A method is proposed for the determination of trimethylselenonium ion, selenomethionine, selenocystine, selenite and selenate in urine, following clean-up with C 18 cartridges. The on-line system developed consists of an anion-exchange chromatographic column for species separation, a focused microwave oven for the oxidation of organic Se species in the presence of 3% K 2S 2O 8 and 3% NaOH solution and reduction of selenate to selenite in 10 mol l −1 HCl, a hydride generation system for the conversion of selenite to selenium hydride and finally an atomic absorption spectrometer detector.

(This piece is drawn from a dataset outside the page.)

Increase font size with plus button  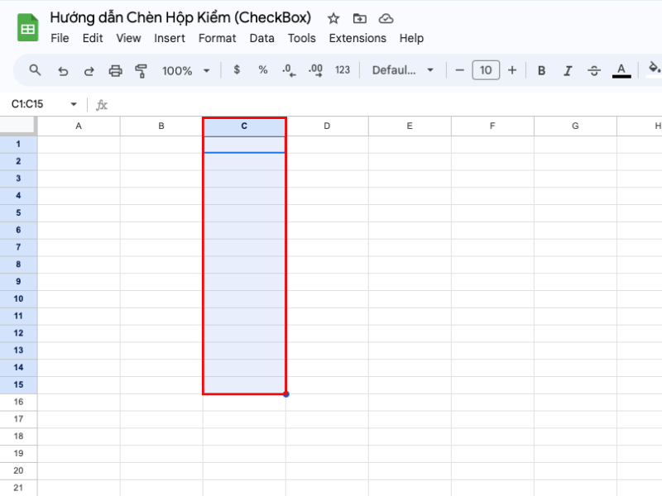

Optimum chromatographic conditions were obtained in a Hamilton PRP-X100 column, using 100 mmol l −1 phosphate buffer (pH=6.8) as the mobile phase. Detection limits were between 3 and 8 μg l −1. The relative standard deviation was <7% at 100 μg l −1 Se. The short-term stability test of the studied Se species in urine shows after 5 h of storage about 30% and 60% losses of selenite and SeCys, respectively. After taking pills containing Se about 60% of the Se ingested is excreted in the first 12 h. Se(VI) ingested is partially excreted as Se(VI) and partially transformed and excreted as a species that behaves as SeCys. SeMet is metabolised and excreted as species that behave as Se(VI) and SeCys.